Tentang opini Hana yang mengira keluarga Alkan galak, emosional, adalah salah. Ternyata keluarga itu sangat humoris dan tidak kaku seperti keluarganya.
Kemarin juga gagal untuk bertemu dengan keluarganya, selain karena berbincang tak tahu waktu, itu juga karena ia lupa memberitahukan kepada neneknya agar menyuruh keluarganya berkumpul. Karena jika bukan neneknya yang menyuruh, pasti anak cucunya pasti malas menuruti. Anak neneknya yang gila kerja dan cucu-cucunya yang mengais pendidikan di luar negeri.
Setelah di panggang di lapangan yang panas, kelas Hana sudah khidmat saat kedatangan Bu Sri.
"Di kumpulkan tugas kemarin!" kata Bu Sri tanpa basa-basi. Kebiasaan.
Mampus gue kayaknya belum kata Hana dalam hati. Kebanyakan masalah membuatnya lupa akan kewajibannya sebagai murid.
"Dys, Gladys!" Gladys yang merasa dipanggil, memutar badan ke belakang.

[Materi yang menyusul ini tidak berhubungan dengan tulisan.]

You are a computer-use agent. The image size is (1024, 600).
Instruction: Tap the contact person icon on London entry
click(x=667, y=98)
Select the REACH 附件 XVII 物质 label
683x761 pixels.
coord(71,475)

"Kenapa Hana?" tanya Gladys dengan gerakan mulut. Karena tempat duduknya pas didepan Bu Sri, takut jika guru itu mendengar.
Hana mengangkat buku tulis seraya menunjuknya, "Liat punya lo."
"Mau dikumpulin." ujar Gladys saat melihat teman sekelasnya maju kedepan mengumpulkan kertas sobekan.
Gadis berambut sebahu itu mendengus kesal. "Aku kumpulin ya Hana?" tanya Gladys takut. Hana mengiyakan dengan kode matanya.
Ia kembali berpikir. Jika ia ngebut hari ini, pasti tidak akan selesai, karena jawaban sejarah itu pasti akan memakan waktu setengah jam saking banyaknya kata demi kata.
Ia memutuskan untuk menyusul saja mengumpulkannya.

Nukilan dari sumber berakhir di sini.